MiniDragon Takes its First Steps!

May 1st 2020, 6:19 pm

Last time I posted about the MiniDragon CPU project I had assembled several components, sent out the heart of the instruction decoder to fabrication and was just beginning to assemble the (at the time) 14 additional register boards to complete the PC, IP and A registers. I had done some initial optimization of the existing stdlib and had a pretty good idea of how I wanted to lay out the boards physically. I had not yet tested any of the boards with each other, although I was relatively confident in their operations. A lot has changed since then! First and foremost, I have assembled enough of MiniDragon to successfully execute my first instruction! Last night, after debugging the last known issue with the boards, I was able to step through the microcodes for LOADI and set the A register to the sign-extended immediate value stored in the lower 6 bits of the LOADI opcode. This works both in manual clocking mode where I can single step with a pushbutton and in automatic mode where the clock generation circuit runs the CPU at a predetermined speed.

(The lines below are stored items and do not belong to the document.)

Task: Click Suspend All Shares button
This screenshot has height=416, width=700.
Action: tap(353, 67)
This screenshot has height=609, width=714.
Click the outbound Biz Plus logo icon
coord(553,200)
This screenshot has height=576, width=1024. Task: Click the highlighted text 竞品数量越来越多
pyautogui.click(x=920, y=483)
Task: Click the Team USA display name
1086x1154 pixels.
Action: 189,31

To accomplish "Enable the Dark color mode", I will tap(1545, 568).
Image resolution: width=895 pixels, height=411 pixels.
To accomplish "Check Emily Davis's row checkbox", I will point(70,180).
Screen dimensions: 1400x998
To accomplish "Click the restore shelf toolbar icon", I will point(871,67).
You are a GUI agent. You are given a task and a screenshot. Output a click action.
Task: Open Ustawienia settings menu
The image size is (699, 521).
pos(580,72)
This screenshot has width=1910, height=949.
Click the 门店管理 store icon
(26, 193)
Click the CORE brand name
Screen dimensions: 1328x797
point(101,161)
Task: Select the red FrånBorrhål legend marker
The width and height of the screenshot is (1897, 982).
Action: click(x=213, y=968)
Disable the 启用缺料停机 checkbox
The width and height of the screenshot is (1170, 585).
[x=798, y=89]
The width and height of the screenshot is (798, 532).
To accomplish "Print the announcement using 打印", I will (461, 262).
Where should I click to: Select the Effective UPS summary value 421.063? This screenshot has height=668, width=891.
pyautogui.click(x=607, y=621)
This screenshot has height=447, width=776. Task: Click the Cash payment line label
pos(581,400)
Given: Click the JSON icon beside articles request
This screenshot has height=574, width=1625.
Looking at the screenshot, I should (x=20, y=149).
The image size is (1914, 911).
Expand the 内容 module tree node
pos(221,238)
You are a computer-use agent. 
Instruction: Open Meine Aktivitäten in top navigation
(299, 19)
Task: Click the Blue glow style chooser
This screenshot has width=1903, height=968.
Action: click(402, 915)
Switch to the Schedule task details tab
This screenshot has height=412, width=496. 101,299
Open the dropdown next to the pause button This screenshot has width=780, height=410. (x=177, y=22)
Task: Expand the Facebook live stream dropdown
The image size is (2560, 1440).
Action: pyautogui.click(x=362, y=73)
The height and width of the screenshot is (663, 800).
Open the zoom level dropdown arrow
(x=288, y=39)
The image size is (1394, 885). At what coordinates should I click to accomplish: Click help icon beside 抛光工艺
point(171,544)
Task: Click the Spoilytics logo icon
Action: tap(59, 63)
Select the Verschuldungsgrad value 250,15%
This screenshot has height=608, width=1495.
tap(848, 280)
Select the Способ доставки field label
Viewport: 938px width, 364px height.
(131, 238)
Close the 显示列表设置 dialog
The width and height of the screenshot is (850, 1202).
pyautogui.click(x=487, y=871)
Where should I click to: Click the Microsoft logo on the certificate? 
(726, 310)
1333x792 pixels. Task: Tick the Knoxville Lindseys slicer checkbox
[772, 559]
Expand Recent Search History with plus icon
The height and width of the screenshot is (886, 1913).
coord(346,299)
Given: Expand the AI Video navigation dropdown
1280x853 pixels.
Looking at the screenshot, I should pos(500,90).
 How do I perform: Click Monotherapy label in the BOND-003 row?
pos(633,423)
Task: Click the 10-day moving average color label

Problems with the Instruction Decoder

The instruction decoder is essentially a pull-down bus with 32 parallel control signals. There is a distributor which provides 1K pull-ups and a pair of 32-pin connectors designed to plug into the ROM boards as well as feed the various control signals for the CPU. The ROM boards consist of a series of jumpers allowing me to set which control signals should be pulled low when the ROM is active. There are two variants of the ROM board: a 4-position board which has two bits of addressing and an enable input, and a 1-position mini-board which has only an enable input. When a ROM board is enabled, it will select the correct set of jumpers and pull the correct bits of the bus low to set the control signals for a particular microcode. When it is not enabled, the open-collector transistors providing the pull-down effect will be deactivated and thus high impedance. This is the most elegant solution I could find for tying a large number of ROM boards together.

Initial bring-up of the first ROM board connected to the control signal distributor board.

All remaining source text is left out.